Na starym bilonie można zarobić. Okolicznościowe dwuzłotówki bite przez lata przez NBP teraz osiągają ceny kilkuset złotych. Materiał magazynu "Polska i świat".
Michał Niemczyk kontynuuje rodzinne tradycje i handluje zabytkowymi monetami. W kolekcji ma pojedyncze egzemplarze monet z XVII wieku. - Ta jest warta ok. 250 tys. złotych - mówi, wskazując na monetę z wizerunkiem króla Jana Kazimierza.
Jak wskazuje zarobić można nawet na okolicznościowych 2-złotówkach, ale na tych początkowych edycjach, z 1996 roku. - Ta moneta też była warta 2 złote, natomiast dzisiaj jest warta ok. 400 złotych bez pudełka. Natomiast w gradingu jest warta już ok. 900 złotych - powiedział Niemczyk.

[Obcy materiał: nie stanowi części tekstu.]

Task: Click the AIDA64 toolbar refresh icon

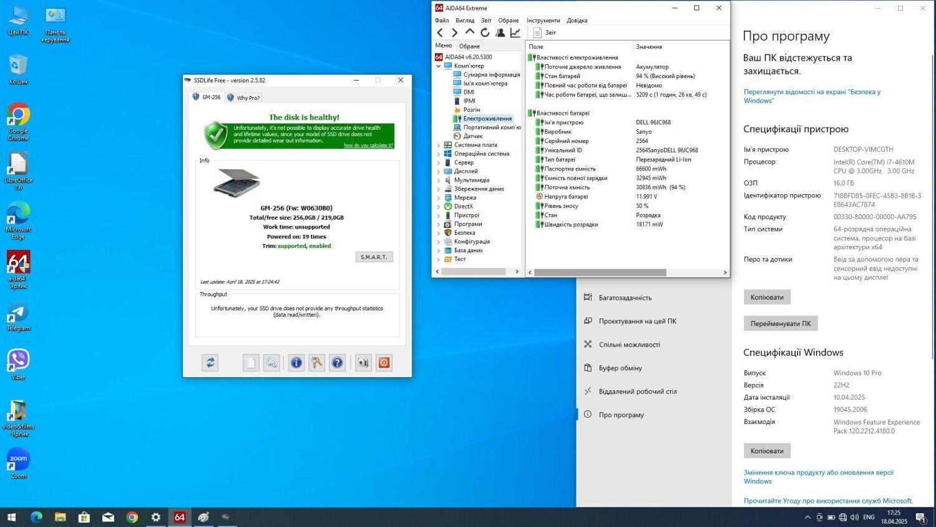Action: tap(485, 32)
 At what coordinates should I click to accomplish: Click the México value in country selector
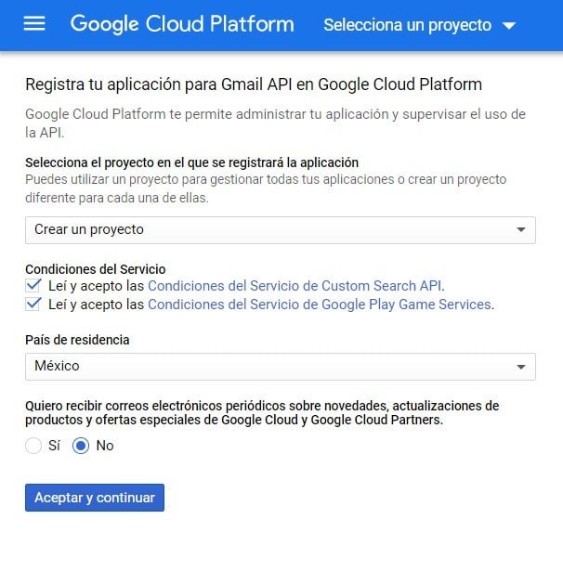(57, 366)
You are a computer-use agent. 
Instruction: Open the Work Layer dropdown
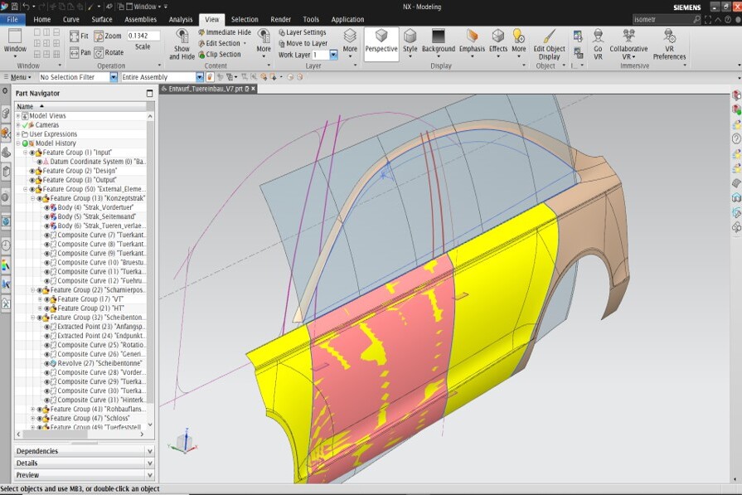(333, 55)
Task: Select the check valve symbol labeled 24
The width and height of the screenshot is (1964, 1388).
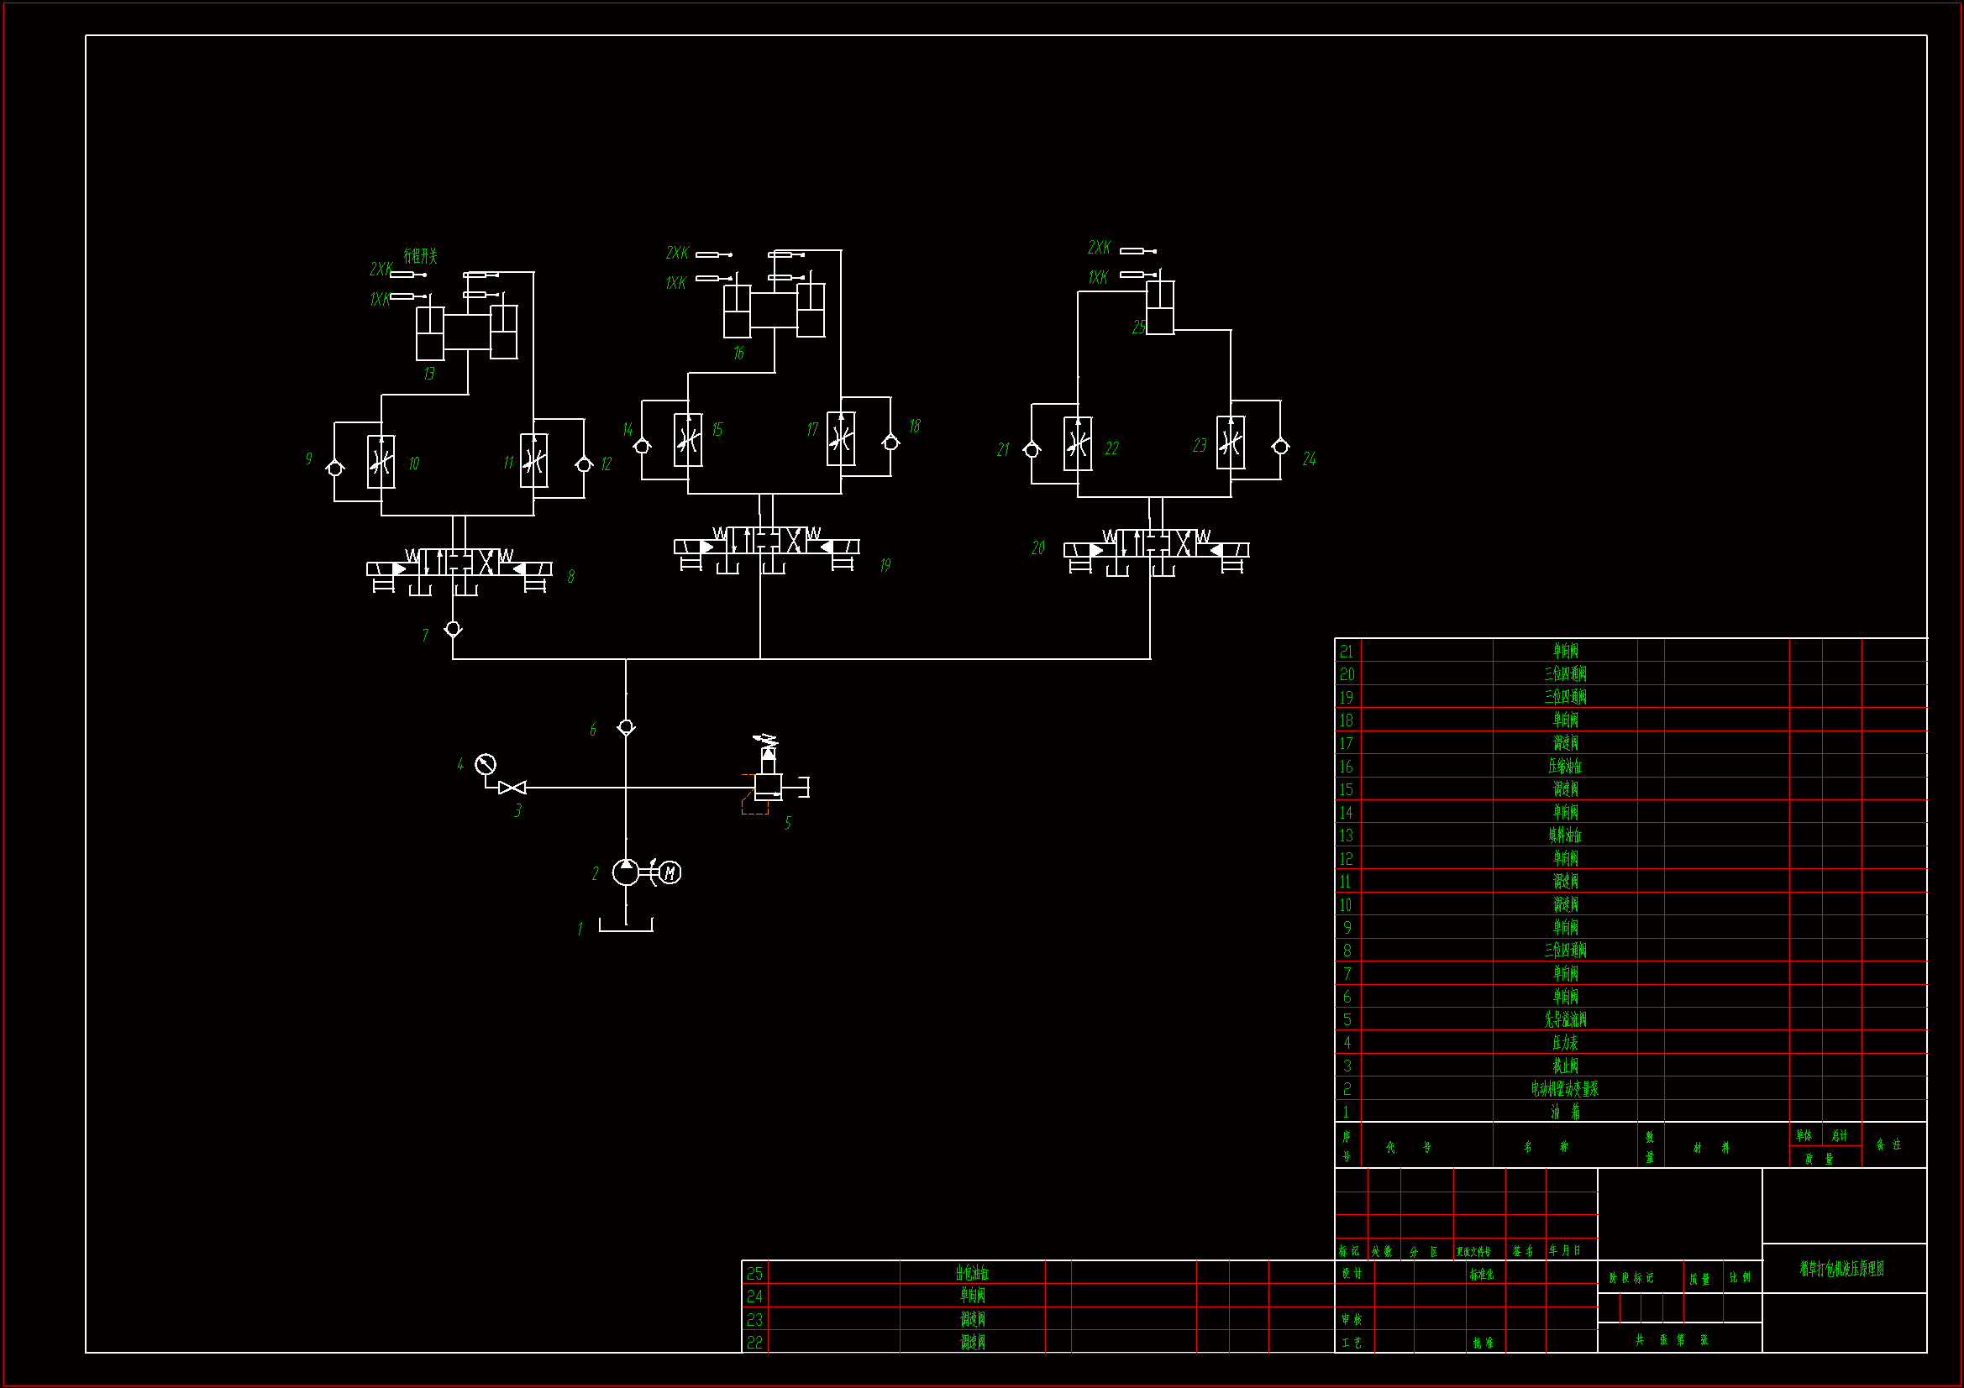Action: [1281, 446]
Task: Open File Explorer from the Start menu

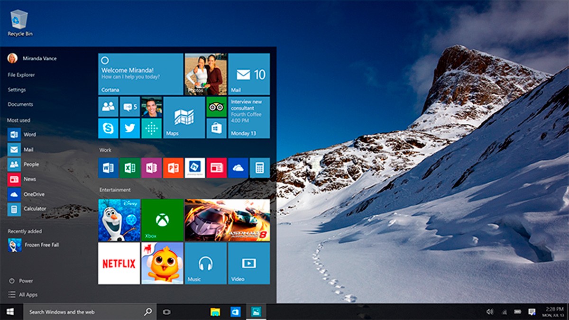Action: (21, 74)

Koniec okolicznościowych 2-złotówek
Okolicznościowe 2-złotówki Narodowy Bank Polski bił przez 18 lat. Na rynek trafiło ok. 250 wzorów w setkach milionów egzemplarzy. W 2014 roku bicia zaprzestano, bo stały się niepraktyczne. - Nie można ich było kierować na tzw. zasilania do banków komercyjnych, ponieważ mają inne parametry niż monety 2-złotowe obiegowe - powiedziała Barbara Jaroszek z NBP. Wyjaśniła, że chodzi o inne wymiary i specyfikację techniczną, przez co nie przyjmowały ich automaty i parkometry.
NBP zaczął więc wydawać okolicznościowe 5-złotówki, inne jedynie graficznie.